I use the Lutris ‘deb’ to install on Debian/Ubuntu based systems, which you can get here… github[.]com/lutris/lutris/releases ; I suggest the v0.5.12 (from Dec 2012) over the current v0.5.13 (from May 2023) due to regressions on at least a couple of games I play as they went from working great to pretty much not working.
but about the Wine etc… the newest official ‘stable’ Wine (from winehq[.]org (official Wine website)) is currently v8.0.1. but the newest ‘development’ version is v8.12. the ‘development’ version is released roughly once a month where as each “major” ‘stable’ version seems to be released about once a year in January with an occasional minor update throughout the year, like for example… v8.0 was released Jan 2023 where as v8.0.1 was released April 2023.
Lutris uses the system default profile for it’s Wine and game saves etc which is located “~/.wine” (or basically the “.wine” folder in ones Home directory). you can force it to use other locations (i.e. wine prefixes) if you need to (as I did with the “offline” copy of RDR2 build 1436.28) in Lutris… ‘right click game shortcut > Configure > Game options > Wine prefix’ and simply enter the location of the wine prefix to use. for example I create them with PlayOnLinux, to to use one of these for example you would do… “/home/user/.PlayOnLinux/wineprefix/PlayOnLinuxPrefixNameHere/” (without the ")

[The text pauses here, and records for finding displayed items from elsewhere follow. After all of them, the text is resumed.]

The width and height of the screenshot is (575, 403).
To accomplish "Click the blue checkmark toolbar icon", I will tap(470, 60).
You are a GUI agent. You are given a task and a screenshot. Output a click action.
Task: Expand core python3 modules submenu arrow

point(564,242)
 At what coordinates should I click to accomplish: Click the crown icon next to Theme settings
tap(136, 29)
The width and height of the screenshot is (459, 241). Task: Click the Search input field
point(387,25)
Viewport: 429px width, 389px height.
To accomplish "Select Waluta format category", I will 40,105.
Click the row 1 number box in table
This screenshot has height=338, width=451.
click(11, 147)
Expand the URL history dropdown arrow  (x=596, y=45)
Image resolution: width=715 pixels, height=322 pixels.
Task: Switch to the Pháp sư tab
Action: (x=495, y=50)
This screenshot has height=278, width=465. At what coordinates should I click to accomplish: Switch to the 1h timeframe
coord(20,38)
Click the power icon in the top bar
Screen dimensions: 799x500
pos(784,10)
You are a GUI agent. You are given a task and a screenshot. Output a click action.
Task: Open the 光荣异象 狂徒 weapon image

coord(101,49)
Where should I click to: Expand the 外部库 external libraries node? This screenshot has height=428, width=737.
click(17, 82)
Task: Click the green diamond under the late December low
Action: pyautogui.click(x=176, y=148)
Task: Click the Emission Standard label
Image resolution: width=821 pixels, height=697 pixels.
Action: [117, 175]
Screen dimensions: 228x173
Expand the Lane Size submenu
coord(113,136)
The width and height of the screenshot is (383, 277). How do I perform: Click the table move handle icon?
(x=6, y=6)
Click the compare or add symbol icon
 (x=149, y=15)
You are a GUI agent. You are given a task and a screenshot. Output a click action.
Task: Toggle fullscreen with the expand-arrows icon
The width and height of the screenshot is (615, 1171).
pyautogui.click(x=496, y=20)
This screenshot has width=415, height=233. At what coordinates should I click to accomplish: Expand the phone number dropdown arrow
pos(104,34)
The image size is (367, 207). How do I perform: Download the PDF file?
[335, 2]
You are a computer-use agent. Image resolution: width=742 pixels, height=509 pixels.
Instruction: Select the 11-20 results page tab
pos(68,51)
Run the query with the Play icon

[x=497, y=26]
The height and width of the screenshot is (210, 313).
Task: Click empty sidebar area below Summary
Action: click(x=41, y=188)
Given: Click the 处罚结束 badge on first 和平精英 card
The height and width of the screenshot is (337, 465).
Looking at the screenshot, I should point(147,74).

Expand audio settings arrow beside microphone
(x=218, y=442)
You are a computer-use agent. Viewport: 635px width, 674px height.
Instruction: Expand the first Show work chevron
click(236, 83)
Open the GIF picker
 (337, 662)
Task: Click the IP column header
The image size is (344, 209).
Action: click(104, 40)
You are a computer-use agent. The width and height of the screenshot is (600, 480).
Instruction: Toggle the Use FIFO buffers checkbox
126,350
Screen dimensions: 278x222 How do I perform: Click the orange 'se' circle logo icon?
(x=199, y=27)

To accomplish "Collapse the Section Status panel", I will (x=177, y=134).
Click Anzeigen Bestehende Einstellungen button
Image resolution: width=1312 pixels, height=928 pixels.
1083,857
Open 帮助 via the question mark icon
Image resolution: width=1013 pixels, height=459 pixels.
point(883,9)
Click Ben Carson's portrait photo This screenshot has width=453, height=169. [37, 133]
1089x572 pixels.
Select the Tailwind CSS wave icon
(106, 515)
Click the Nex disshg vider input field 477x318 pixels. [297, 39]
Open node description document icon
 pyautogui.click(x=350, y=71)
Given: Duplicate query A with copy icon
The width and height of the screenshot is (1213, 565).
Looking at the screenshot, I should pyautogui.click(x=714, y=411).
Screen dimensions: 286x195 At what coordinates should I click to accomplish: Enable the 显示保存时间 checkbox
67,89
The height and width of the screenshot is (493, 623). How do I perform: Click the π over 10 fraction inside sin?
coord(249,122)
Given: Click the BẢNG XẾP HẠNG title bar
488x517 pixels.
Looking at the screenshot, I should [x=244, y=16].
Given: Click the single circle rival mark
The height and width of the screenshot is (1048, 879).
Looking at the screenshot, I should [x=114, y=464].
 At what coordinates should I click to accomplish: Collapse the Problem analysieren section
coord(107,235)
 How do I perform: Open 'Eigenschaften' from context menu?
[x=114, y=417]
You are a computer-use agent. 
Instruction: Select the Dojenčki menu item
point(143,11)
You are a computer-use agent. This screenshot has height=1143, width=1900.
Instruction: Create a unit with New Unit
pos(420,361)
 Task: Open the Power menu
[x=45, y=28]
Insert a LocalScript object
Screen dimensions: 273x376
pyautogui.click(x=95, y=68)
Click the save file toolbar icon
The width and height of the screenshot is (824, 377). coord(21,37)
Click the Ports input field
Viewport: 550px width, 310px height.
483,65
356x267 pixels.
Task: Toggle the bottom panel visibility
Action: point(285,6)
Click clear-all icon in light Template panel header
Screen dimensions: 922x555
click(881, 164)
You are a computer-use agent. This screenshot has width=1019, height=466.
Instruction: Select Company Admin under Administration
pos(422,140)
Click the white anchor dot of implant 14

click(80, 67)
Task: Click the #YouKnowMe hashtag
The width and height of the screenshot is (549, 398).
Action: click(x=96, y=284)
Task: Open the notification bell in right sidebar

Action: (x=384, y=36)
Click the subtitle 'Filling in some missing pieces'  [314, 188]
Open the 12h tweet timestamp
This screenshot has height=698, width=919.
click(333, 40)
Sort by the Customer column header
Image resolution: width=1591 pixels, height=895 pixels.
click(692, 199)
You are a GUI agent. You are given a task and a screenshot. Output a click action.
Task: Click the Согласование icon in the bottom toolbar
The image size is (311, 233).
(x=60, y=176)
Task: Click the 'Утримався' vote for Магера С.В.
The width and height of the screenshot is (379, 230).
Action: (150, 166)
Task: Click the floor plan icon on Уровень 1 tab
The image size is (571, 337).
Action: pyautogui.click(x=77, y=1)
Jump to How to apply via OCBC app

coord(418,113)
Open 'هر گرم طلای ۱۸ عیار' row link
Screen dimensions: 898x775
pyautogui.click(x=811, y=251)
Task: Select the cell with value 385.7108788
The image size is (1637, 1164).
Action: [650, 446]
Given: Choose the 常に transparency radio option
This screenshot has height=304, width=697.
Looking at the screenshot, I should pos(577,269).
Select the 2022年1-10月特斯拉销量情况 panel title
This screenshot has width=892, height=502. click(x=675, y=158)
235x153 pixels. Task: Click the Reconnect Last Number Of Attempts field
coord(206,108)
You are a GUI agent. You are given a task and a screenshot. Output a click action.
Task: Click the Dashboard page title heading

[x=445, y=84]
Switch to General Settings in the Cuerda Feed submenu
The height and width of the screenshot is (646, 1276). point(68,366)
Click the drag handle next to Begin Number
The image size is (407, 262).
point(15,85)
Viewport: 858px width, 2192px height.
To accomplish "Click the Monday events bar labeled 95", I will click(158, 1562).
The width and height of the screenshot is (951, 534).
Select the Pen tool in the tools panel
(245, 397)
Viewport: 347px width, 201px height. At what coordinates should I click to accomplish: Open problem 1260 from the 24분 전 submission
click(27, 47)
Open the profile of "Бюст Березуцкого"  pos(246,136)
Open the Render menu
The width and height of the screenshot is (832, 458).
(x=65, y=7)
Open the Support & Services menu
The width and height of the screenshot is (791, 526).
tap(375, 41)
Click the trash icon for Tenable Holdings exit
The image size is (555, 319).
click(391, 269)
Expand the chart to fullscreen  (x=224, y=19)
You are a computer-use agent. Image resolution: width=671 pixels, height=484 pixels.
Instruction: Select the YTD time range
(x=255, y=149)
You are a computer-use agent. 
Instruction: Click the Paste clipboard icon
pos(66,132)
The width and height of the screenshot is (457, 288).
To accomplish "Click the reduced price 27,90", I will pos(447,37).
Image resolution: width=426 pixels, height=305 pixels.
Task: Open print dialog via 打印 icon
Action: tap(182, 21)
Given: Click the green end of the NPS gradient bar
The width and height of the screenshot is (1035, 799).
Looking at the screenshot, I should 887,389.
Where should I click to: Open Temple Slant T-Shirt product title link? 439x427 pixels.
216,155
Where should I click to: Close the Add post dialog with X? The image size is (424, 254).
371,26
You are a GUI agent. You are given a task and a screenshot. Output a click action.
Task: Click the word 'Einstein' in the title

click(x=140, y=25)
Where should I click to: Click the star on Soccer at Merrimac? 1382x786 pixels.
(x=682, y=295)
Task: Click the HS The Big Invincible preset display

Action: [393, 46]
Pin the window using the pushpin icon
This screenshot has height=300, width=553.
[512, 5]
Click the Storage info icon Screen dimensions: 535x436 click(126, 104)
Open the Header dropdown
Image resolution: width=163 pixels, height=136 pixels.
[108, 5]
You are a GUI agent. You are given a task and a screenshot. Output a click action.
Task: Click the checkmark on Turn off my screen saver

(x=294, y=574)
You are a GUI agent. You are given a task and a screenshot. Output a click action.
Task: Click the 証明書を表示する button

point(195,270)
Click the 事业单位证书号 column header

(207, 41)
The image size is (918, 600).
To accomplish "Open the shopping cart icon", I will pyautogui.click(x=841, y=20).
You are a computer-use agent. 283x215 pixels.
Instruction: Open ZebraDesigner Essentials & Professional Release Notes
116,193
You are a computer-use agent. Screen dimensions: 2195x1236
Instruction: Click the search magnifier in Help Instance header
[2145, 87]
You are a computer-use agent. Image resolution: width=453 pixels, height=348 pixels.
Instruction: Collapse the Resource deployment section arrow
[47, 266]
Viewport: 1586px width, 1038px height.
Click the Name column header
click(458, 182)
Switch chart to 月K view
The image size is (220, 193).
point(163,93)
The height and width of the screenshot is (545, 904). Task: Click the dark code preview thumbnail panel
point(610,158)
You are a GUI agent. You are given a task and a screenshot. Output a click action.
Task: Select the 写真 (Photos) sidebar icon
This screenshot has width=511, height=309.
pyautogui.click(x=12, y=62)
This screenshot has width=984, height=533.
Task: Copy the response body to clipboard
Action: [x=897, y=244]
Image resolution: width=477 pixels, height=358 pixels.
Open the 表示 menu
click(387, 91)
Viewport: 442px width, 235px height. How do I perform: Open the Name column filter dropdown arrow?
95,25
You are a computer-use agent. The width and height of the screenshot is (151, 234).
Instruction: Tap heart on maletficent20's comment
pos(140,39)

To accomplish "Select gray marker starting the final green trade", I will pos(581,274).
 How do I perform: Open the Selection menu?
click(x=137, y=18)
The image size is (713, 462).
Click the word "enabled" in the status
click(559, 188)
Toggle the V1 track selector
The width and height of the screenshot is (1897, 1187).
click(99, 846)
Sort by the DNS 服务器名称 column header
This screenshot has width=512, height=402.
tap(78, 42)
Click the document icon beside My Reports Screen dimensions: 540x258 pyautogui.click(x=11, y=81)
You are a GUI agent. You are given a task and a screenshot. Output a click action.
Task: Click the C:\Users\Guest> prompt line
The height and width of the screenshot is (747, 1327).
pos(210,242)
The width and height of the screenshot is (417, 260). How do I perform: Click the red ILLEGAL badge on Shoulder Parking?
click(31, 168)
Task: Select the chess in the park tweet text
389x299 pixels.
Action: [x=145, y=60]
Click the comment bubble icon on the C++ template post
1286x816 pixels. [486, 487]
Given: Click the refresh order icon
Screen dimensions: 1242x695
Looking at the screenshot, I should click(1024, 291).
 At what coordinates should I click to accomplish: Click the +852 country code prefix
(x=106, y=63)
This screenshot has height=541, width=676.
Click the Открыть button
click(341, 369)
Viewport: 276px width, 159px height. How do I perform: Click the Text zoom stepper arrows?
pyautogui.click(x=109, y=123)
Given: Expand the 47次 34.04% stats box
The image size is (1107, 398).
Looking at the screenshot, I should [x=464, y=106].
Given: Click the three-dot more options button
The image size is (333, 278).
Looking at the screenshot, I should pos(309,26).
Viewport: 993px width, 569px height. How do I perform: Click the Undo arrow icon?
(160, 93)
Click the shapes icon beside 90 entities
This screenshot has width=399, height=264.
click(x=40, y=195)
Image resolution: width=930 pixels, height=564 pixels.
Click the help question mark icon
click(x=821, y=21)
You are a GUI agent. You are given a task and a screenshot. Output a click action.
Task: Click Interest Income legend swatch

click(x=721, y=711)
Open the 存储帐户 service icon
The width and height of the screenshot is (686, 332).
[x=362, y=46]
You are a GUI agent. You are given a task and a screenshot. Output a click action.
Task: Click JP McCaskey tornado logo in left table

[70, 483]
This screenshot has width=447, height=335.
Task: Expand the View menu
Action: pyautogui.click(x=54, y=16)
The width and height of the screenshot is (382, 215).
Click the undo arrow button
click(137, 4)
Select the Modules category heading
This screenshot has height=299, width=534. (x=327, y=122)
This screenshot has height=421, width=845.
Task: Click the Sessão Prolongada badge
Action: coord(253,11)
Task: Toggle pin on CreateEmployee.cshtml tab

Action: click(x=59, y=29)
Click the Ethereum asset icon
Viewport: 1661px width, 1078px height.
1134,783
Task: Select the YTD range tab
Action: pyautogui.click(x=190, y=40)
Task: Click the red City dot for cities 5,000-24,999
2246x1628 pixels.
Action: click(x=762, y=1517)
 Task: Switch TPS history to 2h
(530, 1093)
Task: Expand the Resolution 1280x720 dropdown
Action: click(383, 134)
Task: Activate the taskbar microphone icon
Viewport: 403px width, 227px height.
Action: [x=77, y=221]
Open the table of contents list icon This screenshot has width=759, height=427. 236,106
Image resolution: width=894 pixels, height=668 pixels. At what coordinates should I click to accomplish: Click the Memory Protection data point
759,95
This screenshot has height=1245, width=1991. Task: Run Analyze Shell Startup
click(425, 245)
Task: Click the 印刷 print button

the ‘lutris-GE-Proton8-8’ you mention… these I generally use for playing my games through Lutris since they tend to have more games supported than using stock Wine etc. but at least to my knowledge you have to manually install these as it’s not used by default. the easiest way to install these is with Lutris open, under the ‘Runners’ on the left side of the program under that you will see ‘Wine’ as if you hover your mouse pointer over it you will see a ‘folder’ and ‘gear’ looking icon. click the ‘folder’ icon as you can install the Lutris-GE runners through here (alternatively, you can also get the file from the Github page (github[.]com/GloriousEggroll/wine-ge-custom/releases) and extract it to “~/.local/share/lutris/runners/wine”). but to make sure the game shortcut you created uses it, right click the game shortcut you made > Configure > Runner options’ and on ‘Wine version’ choose the Lutris-GE etc runner here and click ‘save’.
but basically… since you are using a Ubuntu based Linux distro I suggest just following the official Wine instructions from Ubuntu WineHQ Repository - WineHQ Wiki then install Lutris etc.
there is basically six separate commands (since you are on 23.04 make sure to use this one on the official Wine website (but I tend to stick with the LTS Ubuntu based versions since they are supported for much longer like 22.04 etc)) you enter into the terminal to get your preferred Wine installed (I generally suggest either ‘stable’ or ‘development’). but I usually suggest doing one more terminal command after that so you get the basic Wine menu entries in your start menu… ‘apt install wine-desktop-files’ which makes it a bit easier to configure Wine with the ‘Configure Wine’ entry on your start menu vs having to do ‘winecfg’ from terminal etc.
but in general… you don’t always need to use the newest Wine version if all of your games work. while I currently am using the newest ‘development’ version of Wine v8.12 for most of my games, I do have a older profile setup (currently Wine v7.0.2) for one of my games since anything newer than 8.1 no longer works from a clean profile state and I generally stick to “lutris-GE-Proton7-28-x86_64” for my games as it still supports forcing FSR 1.0 into games that don’t have native support which can come in handy if you need a bit more performance without sacrificing graphics much since with a typical 1080p(1920x1080) monitor for example, I can force 1477x831 into a game and, as long as you got ‘fullscreen = on’ in the game, it will then upscale it to 1920x1080. so the game is actually rendering on the GPU at 1477x831 but give you similar to 1920x1080 graphics. it’s easily worth the slight trade-off if you need more frame rate as I use that on a couple of my games that I need more performance from. but I think in the newest or nearly newest Lutris GE’s runners that feature has been removed.
hopefully that gives you the gist of things as I don’t know all of the details like with ‘lutris-7.2-2’ etc, since I don’t use those, but what I said I suspect is more commonly used for gaming through Lutris anyways.